▶ _Work instruction_
Where a picture appears, leave it out, and print the rest of the records as they are.

—————

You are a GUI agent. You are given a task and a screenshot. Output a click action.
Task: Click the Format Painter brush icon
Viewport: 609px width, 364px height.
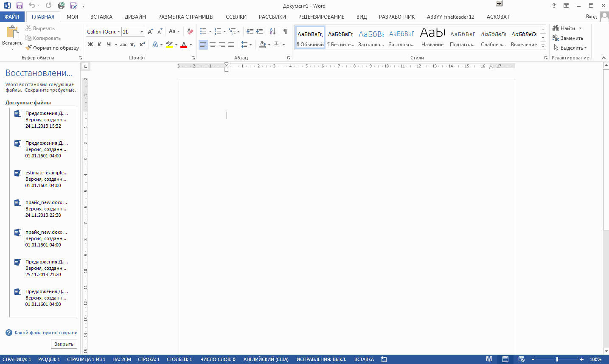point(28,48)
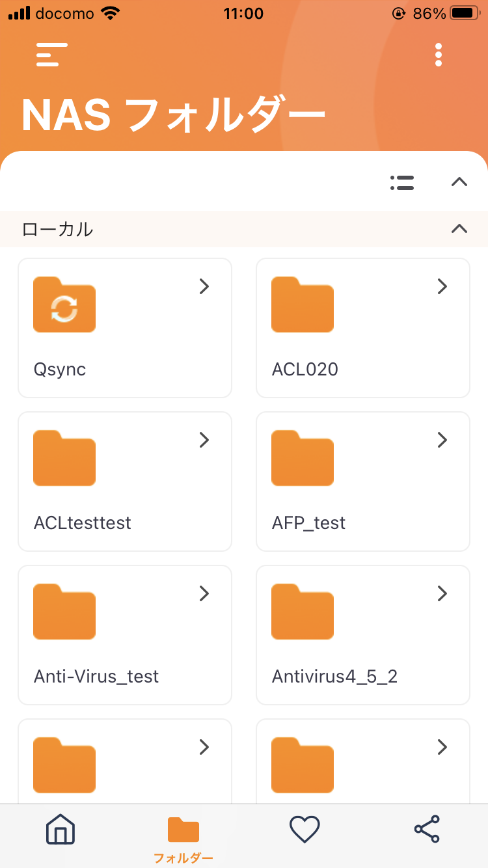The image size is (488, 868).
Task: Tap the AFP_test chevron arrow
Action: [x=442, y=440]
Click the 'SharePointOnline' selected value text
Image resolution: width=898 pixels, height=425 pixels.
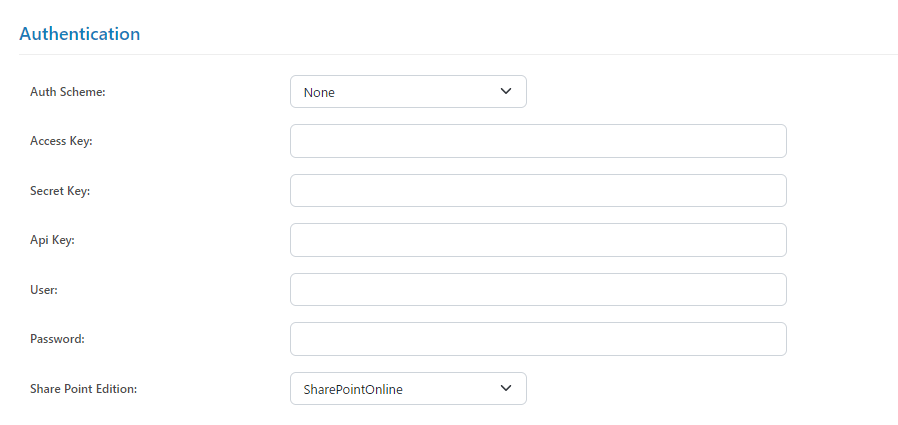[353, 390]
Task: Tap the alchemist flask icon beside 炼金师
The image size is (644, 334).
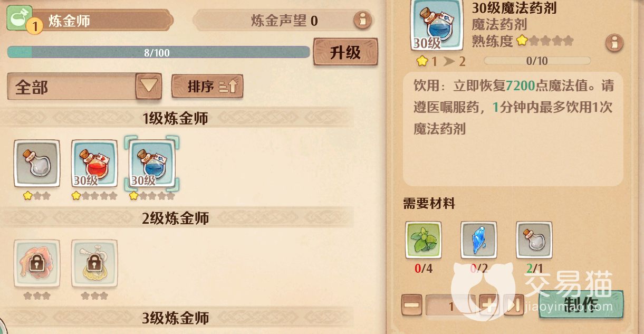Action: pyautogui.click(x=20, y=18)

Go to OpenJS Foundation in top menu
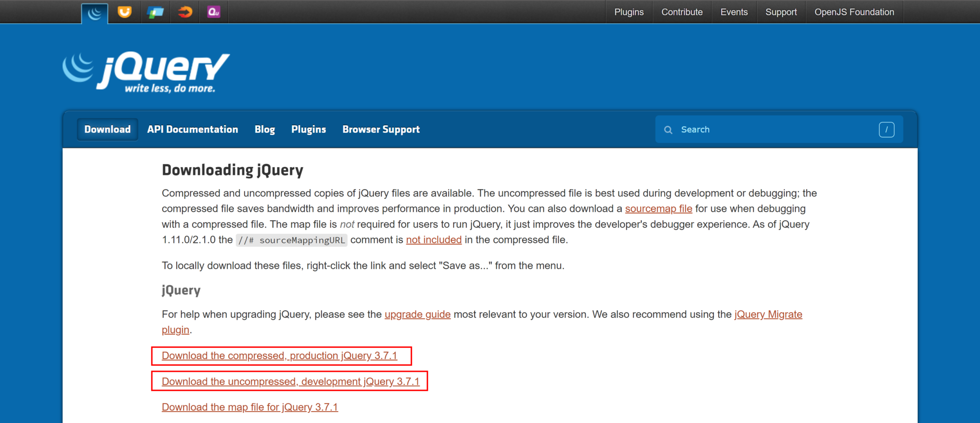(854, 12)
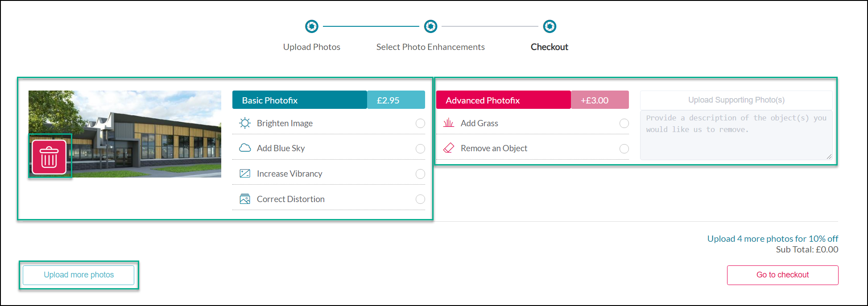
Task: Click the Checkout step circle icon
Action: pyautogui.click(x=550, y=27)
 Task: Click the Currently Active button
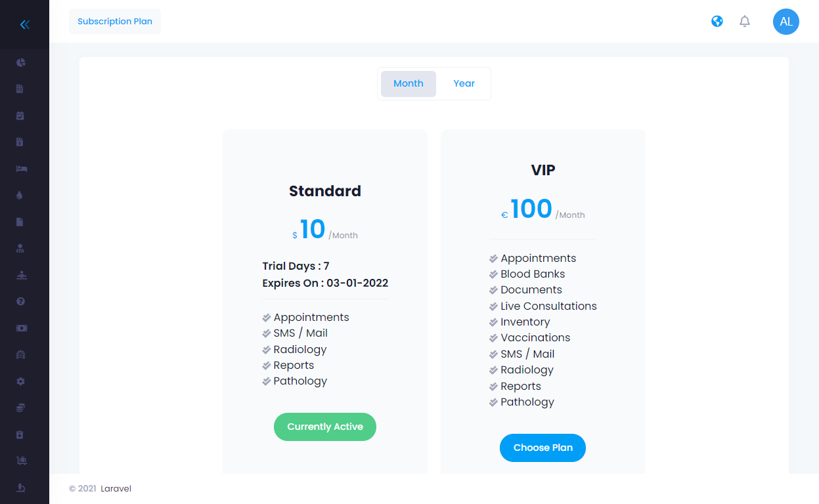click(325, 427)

—————

▶ _Written solution_
You are a GUI agent. You are given a task and a screenshot. Output a click action.
Task: Click the Format Painter brush icon
Viewport: 609px width, 364px height.
point(28,48)
The image size is (488, 868).
Task: Tap the AFP_test chevron arrow
Action: [x=442, y=440]
Click the 'SharePointOnline' selected value text
Image resolution: width=898 pixels, height=425 pixels.
[353, 390]
Task: Tap the alchemist flask icon beside 炼金师
The image size is (644, 334).
Action: pyautogui.click(x=20, y=18)

Go to OpenJS Foundation in top menu
(854, 12)
Task: Click the Checkout step circle icon
Action: pyautogui.click(x=550, y=27)
 Task: Click the Currently Active button
click(325, 427)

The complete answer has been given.